Complex training, also known as contrast training or post-activation potentiation training, involves the integration of strength training and plyometrics in a training system designed to improve explosive power. According to Jace Derwin: Complex training relies upon the performance of a strength exercise, often resistance based, followed by a plyometric exercise. The strength and the plyometric exercise are usually biomechanically similar i.e. they move through similar ranges of movement. For example, a back squat followed by a box jump; or a bench press exercise followed by a jumping clap push up. Such a combination is referred to as a pair or a contrast pair. The resistance based exercise will often be a near maximal effort- about 75-90% of the athlete’s maximal lift. The plyometric portion of the training should be completed in an explosive manner. Sets are often used. Between the performance of the strength exercise and the plyometric exercise there is between a 3-12 minute rest period; opinions vary on the most efficient length. As the muscles have been intensely activated by the strength exercise, this develops in the muscles a greater potential to apply force than they would have normally. This added potential to apply force is called post-activation potentiation (PAP). It is the fundamental basis of complex training. This potential to apply force, generated by the strength exercise, is utilised by the athlete in the plyometric exercise to boost their power output to a level greater than it otherwise would have been had they been doing plyometrics alone. In this way, the plyometric exercise can be performed more powerfully. For instance, an athlete may jump higher after they have completed a back squat at 90% maximal lift, had a rest for 3-12 minutes, and then jumped; as opposed to only jumping, where they would not get this improvement. The length of the rest period is chosen to be long enough to allow the athlete to recover after the strength exercise, whilst also being short enough to allow for the high degree of muscle activation to be utilised in the plyometric exercise.

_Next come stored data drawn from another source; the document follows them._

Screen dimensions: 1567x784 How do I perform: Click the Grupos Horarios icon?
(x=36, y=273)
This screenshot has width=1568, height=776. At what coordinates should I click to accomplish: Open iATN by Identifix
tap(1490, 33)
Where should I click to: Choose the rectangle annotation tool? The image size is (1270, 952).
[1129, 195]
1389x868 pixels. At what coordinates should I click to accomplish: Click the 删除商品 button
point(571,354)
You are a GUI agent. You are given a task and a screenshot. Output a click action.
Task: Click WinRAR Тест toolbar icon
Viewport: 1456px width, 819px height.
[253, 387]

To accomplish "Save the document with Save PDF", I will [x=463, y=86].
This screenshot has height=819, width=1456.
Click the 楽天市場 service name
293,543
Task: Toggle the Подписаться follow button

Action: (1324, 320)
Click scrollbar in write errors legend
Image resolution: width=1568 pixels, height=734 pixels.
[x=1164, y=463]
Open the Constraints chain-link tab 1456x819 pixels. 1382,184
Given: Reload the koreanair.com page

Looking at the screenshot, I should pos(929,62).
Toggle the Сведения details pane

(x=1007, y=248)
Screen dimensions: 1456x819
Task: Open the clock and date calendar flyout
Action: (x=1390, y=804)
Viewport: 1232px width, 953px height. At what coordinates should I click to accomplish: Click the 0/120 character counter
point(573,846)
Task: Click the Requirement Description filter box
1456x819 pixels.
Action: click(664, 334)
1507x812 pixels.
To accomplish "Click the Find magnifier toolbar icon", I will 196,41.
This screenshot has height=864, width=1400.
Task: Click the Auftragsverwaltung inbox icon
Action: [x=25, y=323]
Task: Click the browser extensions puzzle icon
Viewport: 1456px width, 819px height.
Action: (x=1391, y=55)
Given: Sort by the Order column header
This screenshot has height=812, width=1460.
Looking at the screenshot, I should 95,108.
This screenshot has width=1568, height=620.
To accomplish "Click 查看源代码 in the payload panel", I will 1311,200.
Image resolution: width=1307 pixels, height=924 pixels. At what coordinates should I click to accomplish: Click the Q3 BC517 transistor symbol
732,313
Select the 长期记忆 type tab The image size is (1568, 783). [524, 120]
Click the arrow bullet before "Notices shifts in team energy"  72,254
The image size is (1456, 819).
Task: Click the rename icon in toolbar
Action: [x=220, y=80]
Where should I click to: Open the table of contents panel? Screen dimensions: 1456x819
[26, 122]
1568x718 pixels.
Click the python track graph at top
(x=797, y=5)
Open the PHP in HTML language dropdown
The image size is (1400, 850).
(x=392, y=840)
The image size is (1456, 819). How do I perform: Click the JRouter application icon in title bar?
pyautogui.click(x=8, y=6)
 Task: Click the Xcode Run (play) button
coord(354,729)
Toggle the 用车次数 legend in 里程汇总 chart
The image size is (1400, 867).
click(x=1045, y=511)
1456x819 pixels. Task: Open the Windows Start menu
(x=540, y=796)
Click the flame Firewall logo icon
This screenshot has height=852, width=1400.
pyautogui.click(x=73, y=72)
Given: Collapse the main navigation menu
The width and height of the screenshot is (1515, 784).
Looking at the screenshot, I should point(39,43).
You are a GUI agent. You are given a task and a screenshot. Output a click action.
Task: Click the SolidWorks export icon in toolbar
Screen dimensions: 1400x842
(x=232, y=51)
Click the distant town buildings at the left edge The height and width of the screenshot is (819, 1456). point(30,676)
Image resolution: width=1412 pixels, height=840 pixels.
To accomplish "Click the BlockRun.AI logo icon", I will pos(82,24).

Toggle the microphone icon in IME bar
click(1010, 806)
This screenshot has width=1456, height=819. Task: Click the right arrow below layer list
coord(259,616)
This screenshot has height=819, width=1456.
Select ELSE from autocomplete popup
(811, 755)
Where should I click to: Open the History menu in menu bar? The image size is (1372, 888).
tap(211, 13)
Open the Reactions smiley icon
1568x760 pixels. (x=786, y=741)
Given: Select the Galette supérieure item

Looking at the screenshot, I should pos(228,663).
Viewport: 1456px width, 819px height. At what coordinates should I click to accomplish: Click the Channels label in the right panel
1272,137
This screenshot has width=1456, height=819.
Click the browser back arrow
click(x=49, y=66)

By integrating plyometrics with strength training, there is an added benefit of improving rate of force, the speed with which force is achieved in movement.
The ambition in a complex training regime is not just to achieve better results in an individual workout but also to condition the athlete so they can perform more powerfully as a standard. Such an improvement again relies upon what Donald Chu calls the ‘neuromuscular connection’. That is the relationship between the intense activation of the nervous system and enhanced fast-twitch muscle fibre recruitment. However, in terms of long term training effects there is an added dynamic. And that is the conditioning of the body to adjust muscle fibres from slow to fast-twitch; thereby increasing the number of fast-twitch muscle fibres available for recruitment and with which to help power a given movement. Such a process is also referred to as muscle fibre type shifting. It is also often discussed in regard to converting muscle fibre types IIa to type IIb. Different training regimes can stimulate different muscle fibre type adaptions. For instance, as a result of their training body builders have a tendency to have relatively more type IIa muscle fibres which allow for forceful, but relatively slow movements. Whereas sprinters, as a result of their training, may have a larger amount of type IIb muscle fibres allowing for forceful, and relatively fast movements. Generally, the aim of complex training is to stimulate the athlete to develop more type IIb muscle fibres. This allows for their strength to be expressed quickly, which means greater power generation. In the context of rock climbing, and an isometric exercise preceding a plyometric one, Steve Maisch considers that one of the training goals of complex training is to operate at a level of fatigue thereby encouraging the body to learn to recruit from a wider range of muscle fibres in order to be able to apply the appropriate power. Thus, over a period of training, increasing the system strength and power output of the athlete as their body has learnt to recruit a larger number of muscle fibres. Studies on the effectiveness of complex training often last between 4 to 12 weeks and measure such abilities as vertical jump height and sprinting speed. Complex training often compares favourably to resistance only and plyometric only training programmes. There is apparently little information on longer term effects.